The research was performed in POSTECH (Pohang, South Korea), in association with the Agency for Science Technology and Research (A*STAR, Singapore), and is reported in Angewandte Chemie International Edition.
In some cases, a small number of cells known as cancer stem cells, or TICs, are responsible for repopulating the tumor following therapy. With their stem cell-like properties, these cells can preserve a pool of cancer stem cells inside the tumor, and also generate new mature tumor cells. While there are specific TIC-targeting antibodies, no single universal antibody is available that can cover all types of TICs from various tissues.
By screening a countless number of fluorescent chemicals, the researchers developed a unique sensor called TiY that selectively stained the TICs of non-small cell lung cancer – a disease responsible for about 85% of all lung cancers. The researchers discovered that the TiY sensor could distinguish TICs from non-TICs in patient-derived lung tumors and various human lung cancer cell lines.
In addition to lung cancer, the TiY sensor can target TICs in 28 types of human cell lines obtained from melanoma, the central nervous system, renal, breast, colon, ovarian, and prostate cancer. “TiY has the features of a universal probe, applicable to various kinds of cancer regardless of the origin of the tissue,” explains Chang Young-Tae.
The team found that the sensor adheres to an intracellular protein known as vimentin, which is part of the cytoskeleton and gives structure and flexibility to the cell. However, vimentin is also a marker of epithelial-mesenchymal transition (EMT), which is believed to be a critical event for metastasis in epithelial tumors. The EMT procedure enables cells to adopt an invasive and migratory behavior after detaching from their neighbors. This happens to be a usual process in embryogenesis to develop new tissues, but when it takes place in cancer cells, it creates metastasis. While vimentin is a well-established TIC biomarker and with anti-vimentin antibodies available, it cannot enter the living cells, and hence cannot be used for detecting TICs in real time. The TiY, on the other hand, is a drug-like tiny molecule that has a unique characteristic of identifying TICs in vivo without biopsy and without having to isolate viable TICs for additional studies.
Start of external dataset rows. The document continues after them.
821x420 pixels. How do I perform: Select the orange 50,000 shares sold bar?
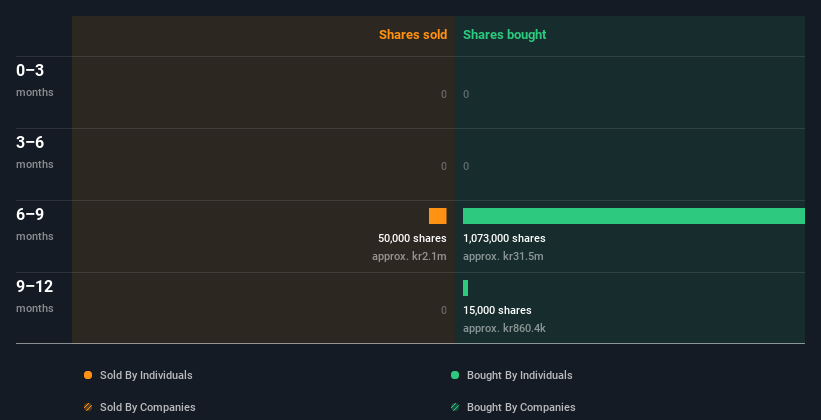point(438,216)
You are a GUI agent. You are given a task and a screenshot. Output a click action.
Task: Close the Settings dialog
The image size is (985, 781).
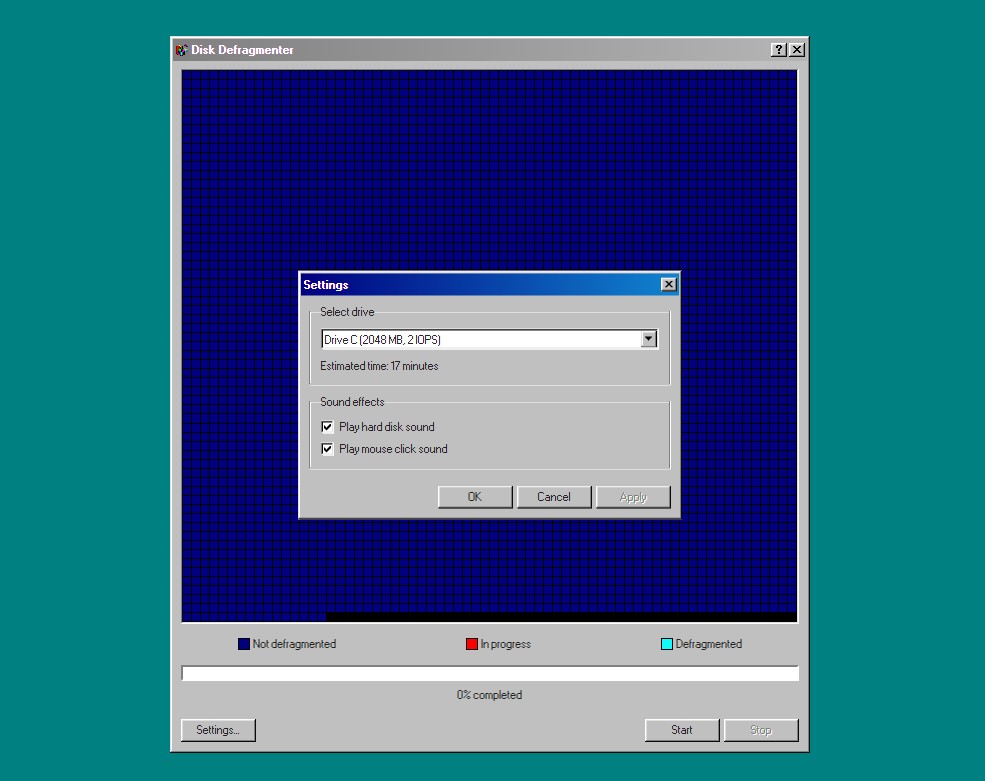pos(668,285)
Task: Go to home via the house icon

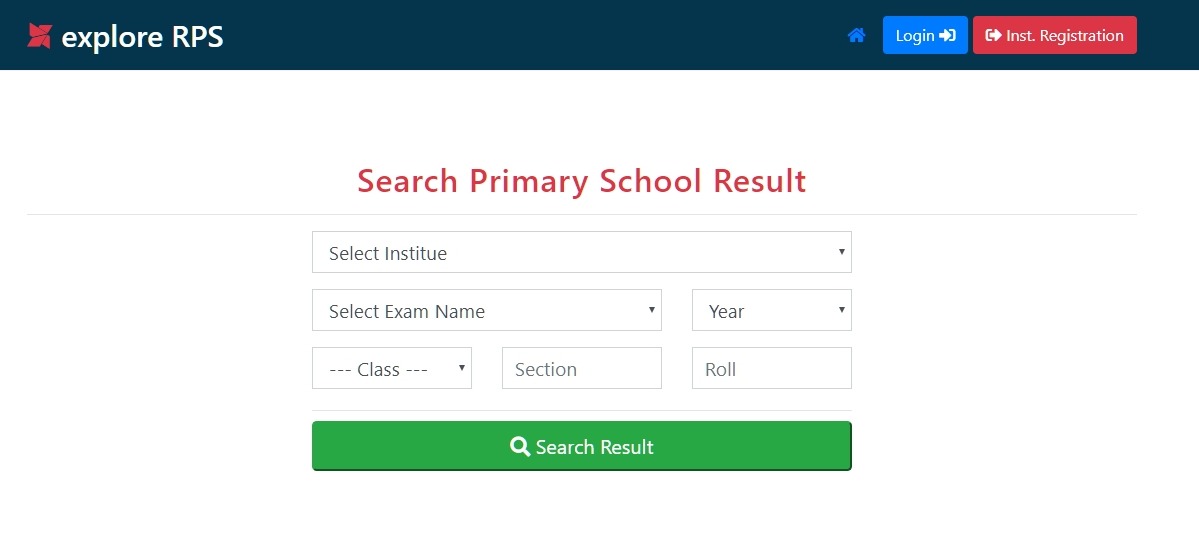Action: click(x=856, y=36)
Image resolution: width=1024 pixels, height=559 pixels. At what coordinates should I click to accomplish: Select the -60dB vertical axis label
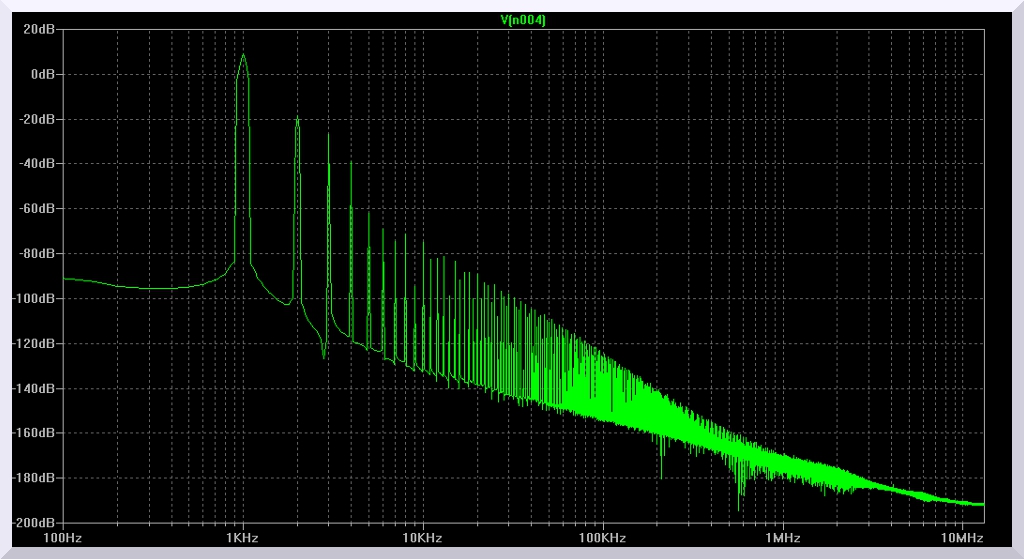click(39, 208)
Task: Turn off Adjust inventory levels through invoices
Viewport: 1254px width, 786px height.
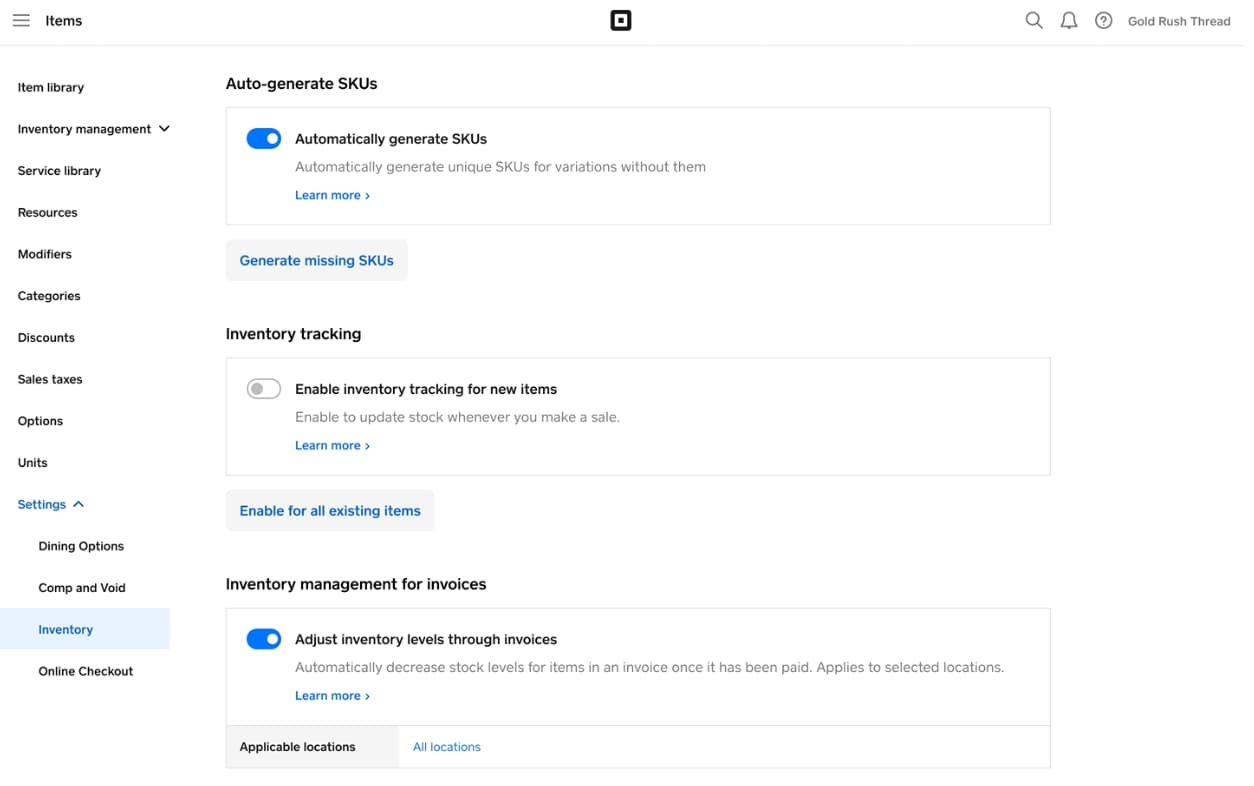Action: (264, 639)
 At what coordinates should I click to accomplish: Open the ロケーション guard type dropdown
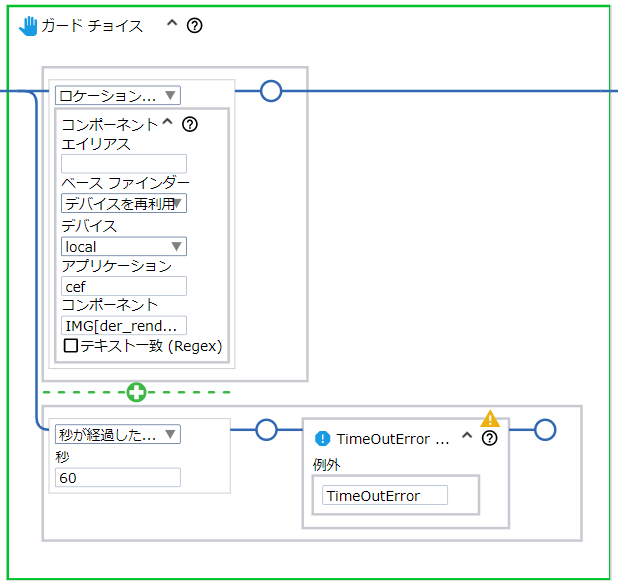click(118, 96)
In the laboratory, TICs can grow as sphere-like structures, which can be easily detected under the microscope. The scientists found that vimentin directly influences this sphere-forming ability as higher concentrations of TiY led to the inhibition of sphere formation. The team also compared TiY with withaferin A (WFA) – a known vimentin-inhibitor – and found that TiY has a stronger selectivity towards TICs than WFA, as opposed to toxicity to non-TIC cells and healthy cells.
Further experiments also revealed that in mice xenograft model, TiY could suppress the tumor growth. At present, studies for detailed application of TiY to a broader range of cancer cases are ongoing along with screenings of anti-TIC drug platforms.